Describe the process of ultrafiltration.

A
  • Occurs in Bowman’s capsule.
  • High hydrostatic pressure in glomerulus forces small molecules (e.g. urea, water, glucose, ions) out of capillary fenestrations against osmotic gradient.
  • Basement membrane acts as a filter. Blood cells and large molecules (e.g. proteins) remain in capillary.
23
Q

Why is there a build-up of pressure in the glomerulus?

A

Afferent arteriole leading into the glomerulus is wider than the efferent arteriole taking blood from the glomerulus.

24
Q

How are cells of the Bowman’s capsule adapted for ultrafiltration?

A
  • Fenestrations between epithelial cells of capillaries.

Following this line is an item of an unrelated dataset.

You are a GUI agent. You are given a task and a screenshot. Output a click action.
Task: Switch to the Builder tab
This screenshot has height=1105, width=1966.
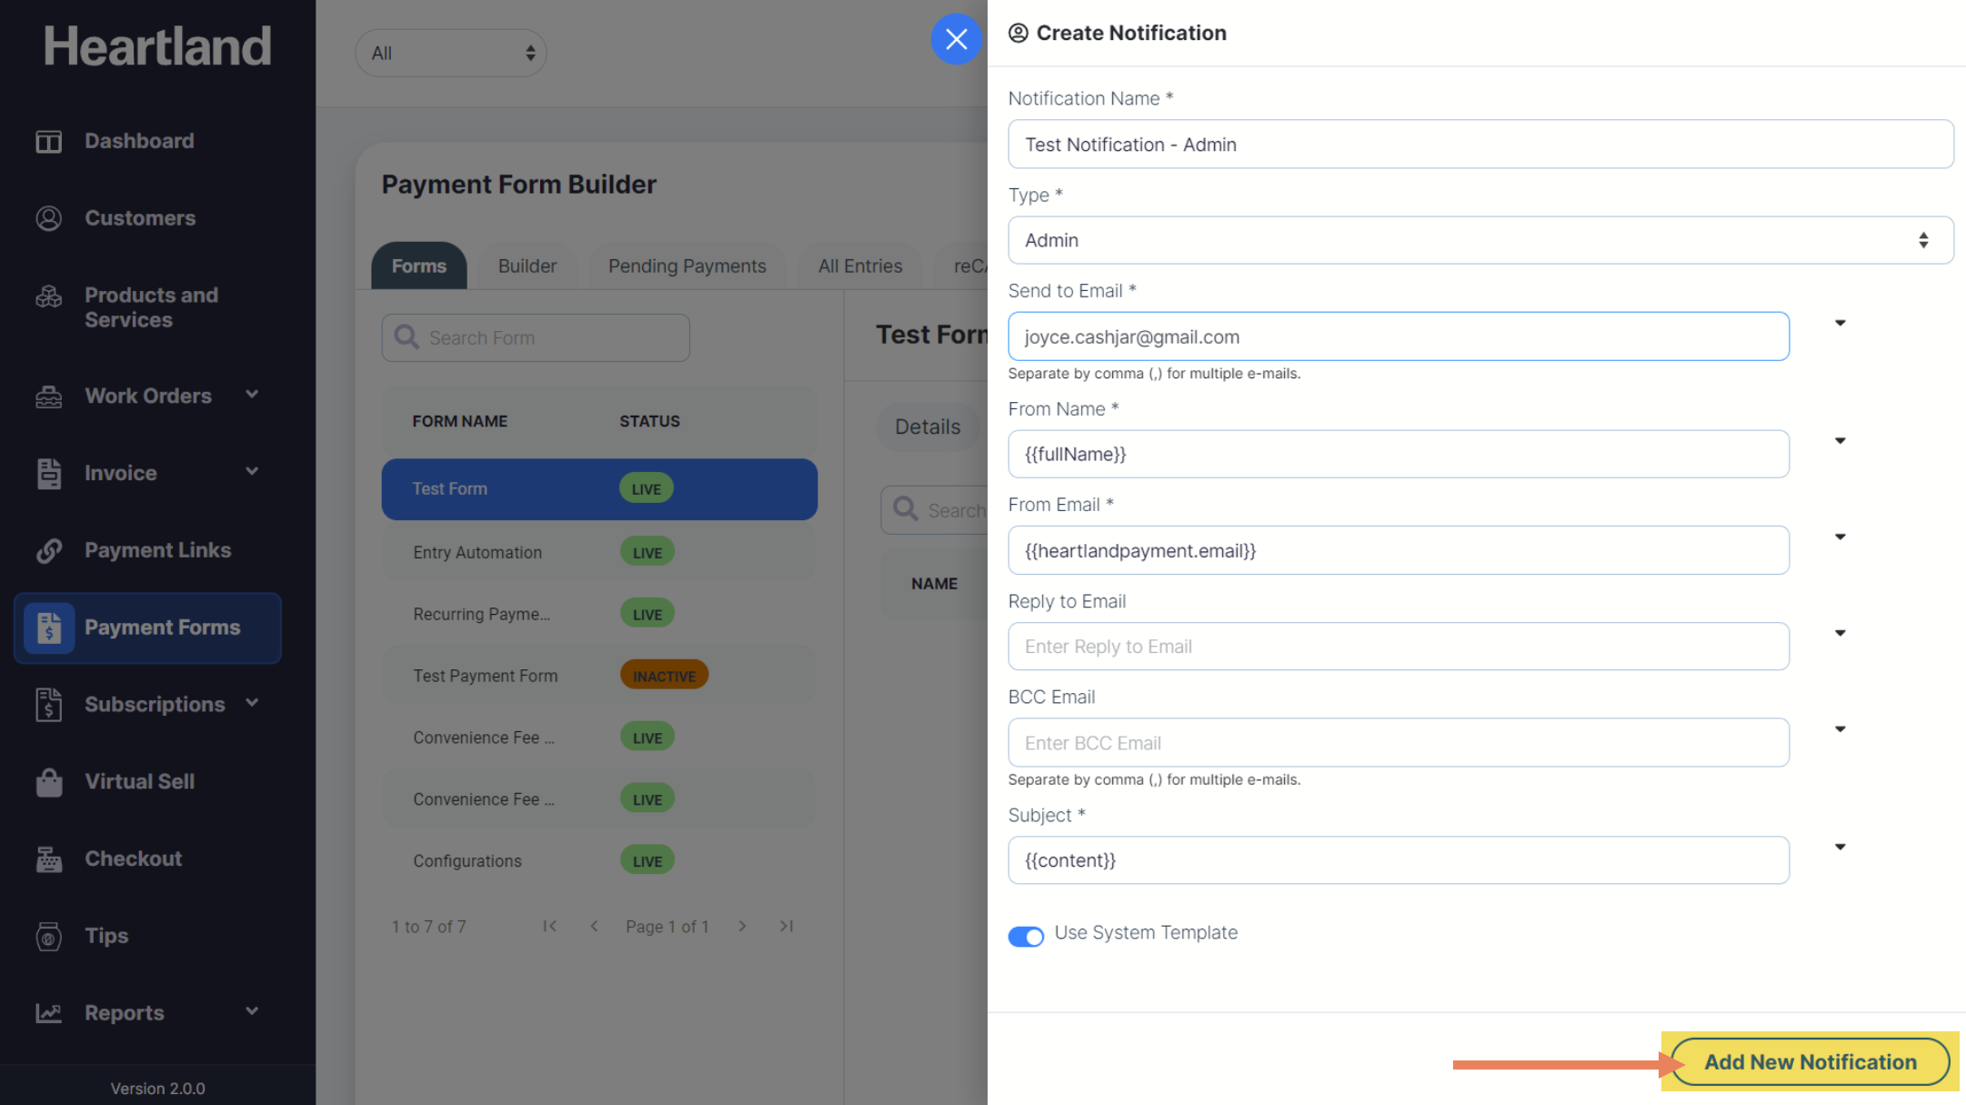tap(527, 266)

- Fluid can pass between and under folded membrane of podocytes.

25
Q

What happens during selective reabsorption?

A
  • Useful molecules from glomerular filtrate (glucose, some water, some ions) are reabsorbed into the blood.
  • Involves membrane transport proteins.
26
Q

Where does selective reabsorption occur?

A

Proximal convoluted tubule.

27
Q

How are cells in the proximal convoluted tubule adapted for selective reabsorption?

A
  • Microvilli provide a large surface area for co-transporter proteins.
  • Many mitochondria produce ATP for active transport of glucose into intercellular spaces.
  • Folded basal membrane provides a large surface area.
  • Tight junctions stop reabsorbed materials leaking back into the filtrate.
  • Peritubular capillaries extend into the medulla enabling reabsorption of materials.
28
Q

By what mechanism are amino acids and glucose selectively reabsorbed into the blood?

A
  • Secondary active transport.

- Uses a co-transport mechanism involving sodium.

29
Q

By what mechanism are mineral ions selectively reabsorbed into the blood?

A

Active transport.

30
Q

By what mechanism is water selectively reabsorbed into the blood?

A

Osmosis.

31
Q

How are filtered proteins (and some urea) selectively reabsorbed into the blood?

A

Via diffusion.

32
Q

Describe the loop of Henle.

A

A loop consisting of a descending limb (dips into the medulla) and ascending limb (rises into the cortex) surrounded by blood capillaries.

33
Q

What is the function of the loop of Henle?

A

It creates a low water potential in the medulla, enabling the reabsorption of water.

34
Q

Describe what happens in the loop of Henle.

A
  • Active transport of sodium and calcium ions out of ascending limb.
  • Water potential of interstitial fluid decreases.
  • Movement of water out of descending limb via osmosis (ascending limb is impermeable to water).
  • Water potential of filtrate decreases going down descending limb (lowest in medullary region, highest at top of ascending limb).
  • Hairpin countercurrent multiplier.
35
Q

What is an endocrine gland?

A

A gland of the endocrine system that secrete hormones directly into the bloodstream.

36
Q

How is the concentration and volume or urine controlled?

A

Controlled by the secretion of antidiuretic hormone (ADH).

37
Q

Explain the role of the hypothalamus in osmoregulation.

A
  • Osmoreceptors in the hypothalamus detect the concentration of the blood plasma.
  • Hypothalamus secretes ADH.e
38
Q

Explain the role of the posterior pituitary gland in osmoregulation.

A

Stores and secretes the ADH produced by the hypothalamus.

39
Q

Describe how ADH affects the reabsorption of water from the kidney tubules.

A
  • ADH causes insertion of aquaporins into the plasma membranes of cells of the DCT and collecting duct.
  • Increases permeability of the DCT and collecting duct.
  • More water reabsorbed.
  • More concentrated urine produced.
40
Q

Describe the effects of kidney failure.

A
  • Build-up of toxic waste products (e.g. urea) causes symptoms such as vomiting.
  • Fluid accumulation leads to swelling.
  • Disruption to electrolyte balance can make bones more brittle.
  • High concentrations of renin may lead to hypertension.
  • Low concentration of EPO can lead to anemia.
41
Q

Outline the potential treatments for kidney failure.

A
  • Low protein diet.
  • Control of blood calcium and potassium levels using medication.
  • Drug to lower blood pressure.
  • Kidney transplant.
42
Q

What is a transplant?

A

A medical procedure in which an organ or tissue in an individual in replaced.